Top of EXTRACTED DATA

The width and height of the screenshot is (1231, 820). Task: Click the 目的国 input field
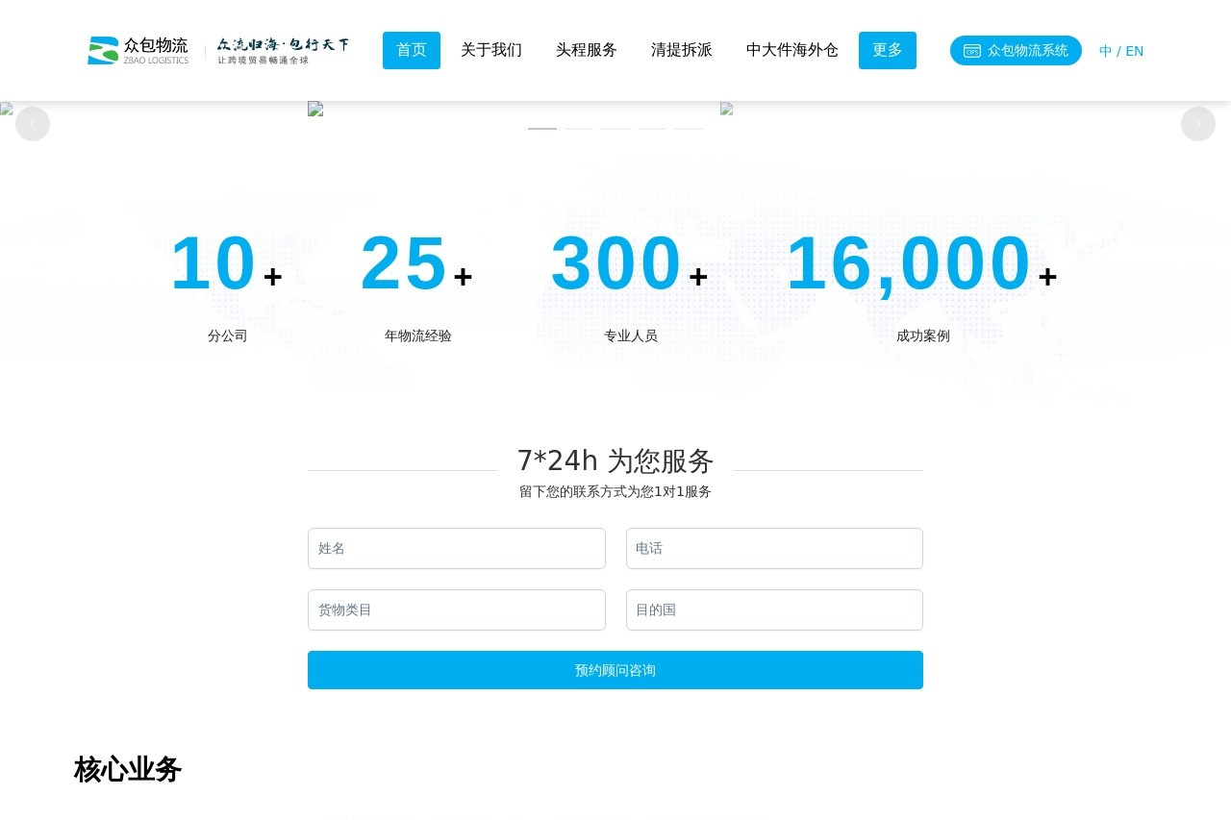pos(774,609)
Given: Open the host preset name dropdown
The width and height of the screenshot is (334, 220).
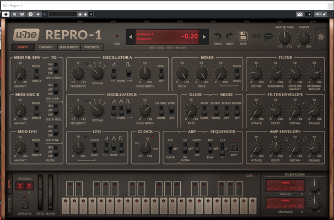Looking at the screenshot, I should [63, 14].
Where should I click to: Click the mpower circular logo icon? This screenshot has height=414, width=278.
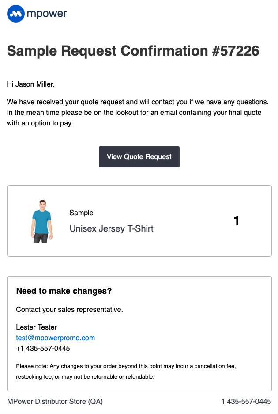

Bottom of EXTRACTED DATA
Top of EXTRACTED DATA

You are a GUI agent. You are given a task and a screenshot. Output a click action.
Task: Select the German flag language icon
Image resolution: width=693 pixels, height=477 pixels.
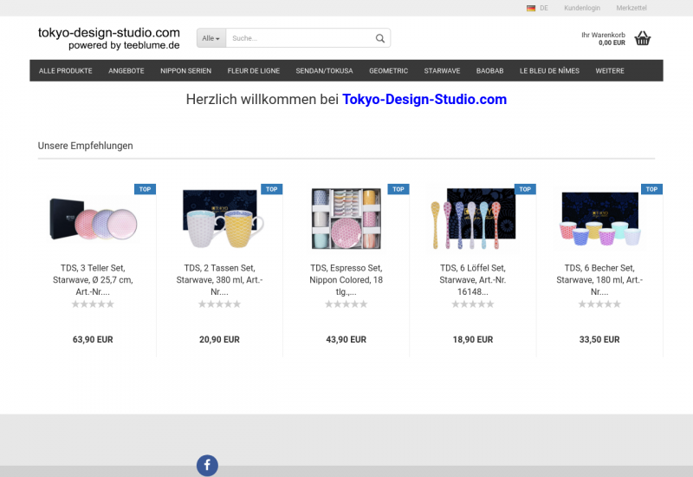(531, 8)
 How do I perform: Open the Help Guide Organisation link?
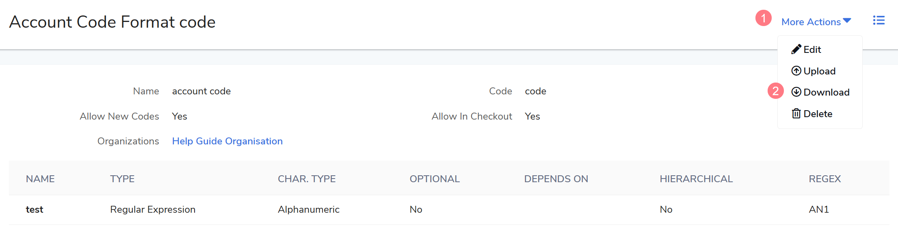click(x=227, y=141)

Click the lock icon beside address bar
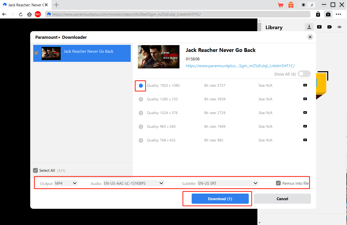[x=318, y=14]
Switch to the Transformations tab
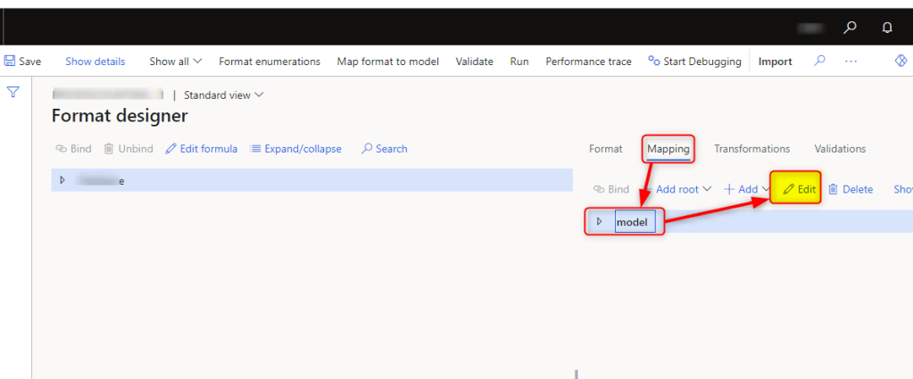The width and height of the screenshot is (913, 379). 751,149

Bottom of EXTRACTED DATA

_EXERCISE DIRECTIONS_: Word for word, restate the lines above from the one with "Given: Open the host preset name dropdown" through the one with "Where should I", keeping both ends and dropping the pictures.

_SOLUTION_:
Given: Open the host preset name dropdown
The width and height of the screenshot is (334, 220).
Looking at the screenshot, I should [63, 14].
Where should I click to: Click the mpower circular logo icon? This screenshot has height=414, width=278.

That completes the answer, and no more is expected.